Each line from the one containing "The width and height of the screenshot is (435, 404)." through the end of the entries below must be output exactly; no other line belongs.

┏━━

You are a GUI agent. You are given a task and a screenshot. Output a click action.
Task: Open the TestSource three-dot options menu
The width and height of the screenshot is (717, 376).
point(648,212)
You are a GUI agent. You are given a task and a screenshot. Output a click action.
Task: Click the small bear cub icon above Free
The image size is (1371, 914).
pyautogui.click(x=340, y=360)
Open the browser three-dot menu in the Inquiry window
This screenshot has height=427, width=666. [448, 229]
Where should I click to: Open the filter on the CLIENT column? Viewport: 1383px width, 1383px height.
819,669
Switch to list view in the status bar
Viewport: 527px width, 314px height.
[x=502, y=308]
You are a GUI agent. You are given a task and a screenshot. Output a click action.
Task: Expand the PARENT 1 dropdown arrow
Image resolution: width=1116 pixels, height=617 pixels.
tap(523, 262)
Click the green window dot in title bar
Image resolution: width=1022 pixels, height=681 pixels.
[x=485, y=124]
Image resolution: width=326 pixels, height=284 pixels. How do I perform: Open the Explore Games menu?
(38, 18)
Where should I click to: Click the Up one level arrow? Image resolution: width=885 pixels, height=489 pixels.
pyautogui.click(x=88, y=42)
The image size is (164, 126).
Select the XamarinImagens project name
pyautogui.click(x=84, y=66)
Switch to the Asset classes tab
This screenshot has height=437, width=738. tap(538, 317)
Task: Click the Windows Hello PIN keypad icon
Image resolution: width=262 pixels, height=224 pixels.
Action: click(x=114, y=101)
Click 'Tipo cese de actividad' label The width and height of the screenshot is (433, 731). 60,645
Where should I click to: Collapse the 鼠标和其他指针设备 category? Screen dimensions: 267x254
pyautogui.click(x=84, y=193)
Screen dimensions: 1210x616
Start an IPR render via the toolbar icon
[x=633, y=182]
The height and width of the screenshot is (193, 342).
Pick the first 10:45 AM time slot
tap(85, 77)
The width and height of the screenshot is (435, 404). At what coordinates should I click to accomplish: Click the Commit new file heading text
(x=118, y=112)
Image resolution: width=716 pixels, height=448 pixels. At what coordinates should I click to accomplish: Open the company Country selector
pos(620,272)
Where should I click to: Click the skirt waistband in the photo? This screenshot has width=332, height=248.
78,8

┗━━

» The completed task
The width and height of the screenshot is (435, 404). At what coordinates should I click to accomplish: Click the Commit new file heading text
(x=118, y=112)
Image resolution: width=716 pixels, height=448 pixels. At what coordinates should I click to accomplish: Open the company Country selector
pos(620,272)
Where should I click to: Click the skirt waistband in the photo? This screenshot has width=332, height=248.
78,8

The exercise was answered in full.